Stages 1-3: The Work Before the Work, or Getting to Know Your Government Officials
Stage 1: Zoning
Over the next several weeks, Insights will be examining the 16 stages essential to any successful theme park or museum project. These stages need not necessarily be sequential, but can overlap, particularly in the early phases.
Obviously, any attraction or museum project begins with an idea. If it’s an attraction project, is it a theme park, amusement park or Family Entertainment Center (FEC)? If it’s a museum, what is the focus? Who is the audience (children vs. adults)? Are you rehabbing an existing facility or building a new one? If it’s new build, where will it be located, and who owns the land?
Once these details are sketched out, the client, along with specialty consultants, will begin the 16-stage process. Most developments, whether new or existing build, will require zoning studies and approvals before any planning or design work can begin. The definition of zoning is the “process of planning for land use by a locality to allocate certain kinds of structures in certain areas.” Zoning can include a host of restrictions depending on the zoning area, including building heights, green space and lot usage, density (number of structures in a certain area), and business types. If, for example, the area in which you want to construct your project is zoned for residential use, you may have some trouble getting the project approved unless you can get a variance (exception) from the local zoning authority. Zoning studies are a safeguard for the client, any additional investors and the community in which the project is located.

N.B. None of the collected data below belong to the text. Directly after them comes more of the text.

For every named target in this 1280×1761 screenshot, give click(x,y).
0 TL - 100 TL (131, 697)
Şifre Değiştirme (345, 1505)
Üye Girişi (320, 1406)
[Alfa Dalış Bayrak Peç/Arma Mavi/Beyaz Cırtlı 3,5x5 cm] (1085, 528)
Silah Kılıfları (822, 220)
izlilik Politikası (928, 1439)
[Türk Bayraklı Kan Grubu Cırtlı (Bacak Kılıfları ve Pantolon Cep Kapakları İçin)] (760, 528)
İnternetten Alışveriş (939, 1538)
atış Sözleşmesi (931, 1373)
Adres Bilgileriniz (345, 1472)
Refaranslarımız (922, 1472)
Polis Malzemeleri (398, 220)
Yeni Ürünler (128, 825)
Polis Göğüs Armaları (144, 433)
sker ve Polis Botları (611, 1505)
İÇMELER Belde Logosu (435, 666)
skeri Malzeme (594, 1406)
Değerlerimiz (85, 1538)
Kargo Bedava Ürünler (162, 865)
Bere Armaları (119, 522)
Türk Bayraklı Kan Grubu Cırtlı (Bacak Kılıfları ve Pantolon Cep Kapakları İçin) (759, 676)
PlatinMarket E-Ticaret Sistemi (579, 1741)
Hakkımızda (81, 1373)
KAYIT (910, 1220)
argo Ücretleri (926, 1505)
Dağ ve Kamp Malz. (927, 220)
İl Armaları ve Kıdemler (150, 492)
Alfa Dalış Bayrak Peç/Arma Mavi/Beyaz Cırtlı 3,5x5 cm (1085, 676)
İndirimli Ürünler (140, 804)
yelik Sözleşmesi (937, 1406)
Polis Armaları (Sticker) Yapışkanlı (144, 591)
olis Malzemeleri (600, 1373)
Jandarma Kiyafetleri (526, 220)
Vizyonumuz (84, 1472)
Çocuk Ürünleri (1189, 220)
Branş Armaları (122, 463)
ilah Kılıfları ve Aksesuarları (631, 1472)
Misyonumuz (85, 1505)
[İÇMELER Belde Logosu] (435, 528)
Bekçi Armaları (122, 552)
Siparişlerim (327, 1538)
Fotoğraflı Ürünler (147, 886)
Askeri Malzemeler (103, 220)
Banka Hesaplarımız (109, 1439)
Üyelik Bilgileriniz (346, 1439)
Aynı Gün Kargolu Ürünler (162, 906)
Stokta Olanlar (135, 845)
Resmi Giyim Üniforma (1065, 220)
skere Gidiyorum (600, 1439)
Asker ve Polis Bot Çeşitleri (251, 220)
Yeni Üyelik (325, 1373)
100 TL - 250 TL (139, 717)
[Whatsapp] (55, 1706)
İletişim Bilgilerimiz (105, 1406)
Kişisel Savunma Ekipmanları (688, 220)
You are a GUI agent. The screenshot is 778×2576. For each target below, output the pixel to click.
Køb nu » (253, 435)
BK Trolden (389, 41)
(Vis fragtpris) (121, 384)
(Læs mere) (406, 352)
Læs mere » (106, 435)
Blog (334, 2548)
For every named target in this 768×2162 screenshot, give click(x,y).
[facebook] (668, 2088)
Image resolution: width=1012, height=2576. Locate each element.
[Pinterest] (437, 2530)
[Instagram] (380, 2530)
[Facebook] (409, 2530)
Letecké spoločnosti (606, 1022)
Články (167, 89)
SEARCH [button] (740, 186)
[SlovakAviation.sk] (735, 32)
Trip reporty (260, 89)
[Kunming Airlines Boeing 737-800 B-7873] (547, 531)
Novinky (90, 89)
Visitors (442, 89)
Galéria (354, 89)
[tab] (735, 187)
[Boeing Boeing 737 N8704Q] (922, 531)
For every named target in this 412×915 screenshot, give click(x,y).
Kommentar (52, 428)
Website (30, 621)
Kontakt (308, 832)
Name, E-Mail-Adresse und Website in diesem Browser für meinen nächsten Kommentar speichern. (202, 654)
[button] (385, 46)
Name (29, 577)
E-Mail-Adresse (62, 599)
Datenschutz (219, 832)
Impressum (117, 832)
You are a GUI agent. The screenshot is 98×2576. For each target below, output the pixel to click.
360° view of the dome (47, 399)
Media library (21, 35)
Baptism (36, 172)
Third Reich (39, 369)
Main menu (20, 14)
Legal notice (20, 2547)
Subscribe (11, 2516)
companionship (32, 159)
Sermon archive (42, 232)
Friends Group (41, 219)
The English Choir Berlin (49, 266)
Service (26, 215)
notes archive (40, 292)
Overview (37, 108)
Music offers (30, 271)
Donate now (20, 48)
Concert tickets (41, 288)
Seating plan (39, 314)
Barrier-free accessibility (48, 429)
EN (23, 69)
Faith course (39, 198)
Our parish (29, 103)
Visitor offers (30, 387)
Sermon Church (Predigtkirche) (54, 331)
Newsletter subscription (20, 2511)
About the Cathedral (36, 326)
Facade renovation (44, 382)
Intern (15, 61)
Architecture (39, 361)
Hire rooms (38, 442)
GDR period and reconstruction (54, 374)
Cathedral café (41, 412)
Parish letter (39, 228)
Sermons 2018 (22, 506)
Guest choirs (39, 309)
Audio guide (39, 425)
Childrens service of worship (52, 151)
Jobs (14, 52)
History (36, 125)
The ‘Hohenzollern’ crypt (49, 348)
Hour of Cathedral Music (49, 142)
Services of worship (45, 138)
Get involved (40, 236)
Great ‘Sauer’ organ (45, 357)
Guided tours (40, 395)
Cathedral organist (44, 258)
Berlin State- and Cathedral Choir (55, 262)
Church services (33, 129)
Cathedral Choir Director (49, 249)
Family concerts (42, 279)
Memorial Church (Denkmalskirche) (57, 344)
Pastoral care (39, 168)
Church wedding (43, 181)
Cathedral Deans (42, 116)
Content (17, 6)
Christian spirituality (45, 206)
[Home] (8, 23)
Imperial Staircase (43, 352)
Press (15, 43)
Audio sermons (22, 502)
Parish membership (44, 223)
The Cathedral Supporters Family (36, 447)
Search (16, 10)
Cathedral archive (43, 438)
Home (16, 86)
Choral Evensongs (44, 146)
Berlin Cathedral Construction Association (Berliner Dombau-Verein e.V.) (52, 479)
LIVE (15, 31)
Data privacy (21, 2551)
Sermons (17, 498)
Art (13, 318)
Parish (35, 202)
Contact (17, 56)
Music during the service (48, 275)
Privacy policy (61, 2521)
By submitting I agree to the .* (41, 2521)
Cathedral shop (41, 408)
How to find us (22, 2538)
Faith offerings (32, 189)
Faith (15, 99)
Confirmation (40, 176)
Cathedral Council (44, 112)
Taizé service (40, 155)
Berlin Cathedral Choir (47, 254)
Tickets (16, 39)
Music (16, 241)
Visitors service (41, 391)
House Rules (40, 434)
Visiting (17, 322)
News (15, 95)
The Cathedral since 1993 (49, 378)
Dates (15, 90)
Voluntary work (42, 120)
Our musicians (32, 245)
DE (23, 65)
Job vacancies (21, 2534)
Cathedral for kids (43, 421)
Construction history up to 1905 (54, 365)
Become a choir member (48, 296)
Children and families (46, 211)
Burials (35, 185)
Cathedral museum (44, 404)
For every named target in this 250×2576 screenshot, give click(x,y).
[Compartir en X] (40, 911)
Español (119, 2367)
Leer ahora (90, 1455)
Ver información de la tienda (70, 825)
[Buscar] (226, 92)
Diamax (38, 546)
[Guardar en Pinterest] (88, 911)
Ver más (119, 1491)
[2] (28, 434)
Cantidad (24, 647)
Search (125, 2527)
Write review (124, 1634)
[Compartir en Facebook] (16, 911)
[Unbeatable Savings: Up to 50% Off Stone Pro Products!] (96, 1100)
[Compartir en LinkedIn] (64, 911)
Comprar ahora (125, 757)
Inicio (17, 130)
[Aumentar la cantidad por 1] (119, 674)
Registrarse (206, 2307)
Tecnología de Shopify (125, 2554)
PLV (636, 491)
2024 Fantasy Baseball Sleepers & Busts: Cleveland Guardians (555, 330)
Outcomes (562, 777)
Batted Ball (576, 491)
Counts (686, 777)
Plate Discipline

Stage 2: Government Approvals
After or concurrent with the zoning process, other government approvals must often be obtained, which brings us to Stage 2. Approvals may be needed for such things as permits related to the use of municipal water and sewer lines or points of ingress/egress to and from city roads and highways. It is sometimes necessary to complete a certain amount of preliminary design work in order to obtain these approvals. This can be a lengthy process depending on local conditions, politics and other business and financial realities. In order to potentially shorten this process and create broad-based buy-in for your project (not to mention future financial support), you and your specialist consultants should develop first-name-basis relationships with local government, business and community leaders.
Stage 3: Environmental Impact Study
To round out the pre-design municipal approvals process, most projects will need to carry out Stage 3, an environmental impact study. Because lenders are often required to assume responsibility for the environmental impacts of their projects, environmental considerations (impacts on air quality, water quality, etc.) should be considered early. Again, proactively engaging local government leaders in the process, particularly if your municipality has an Office of Environmental Quality, will mitigate time- and cost-consuming surprises.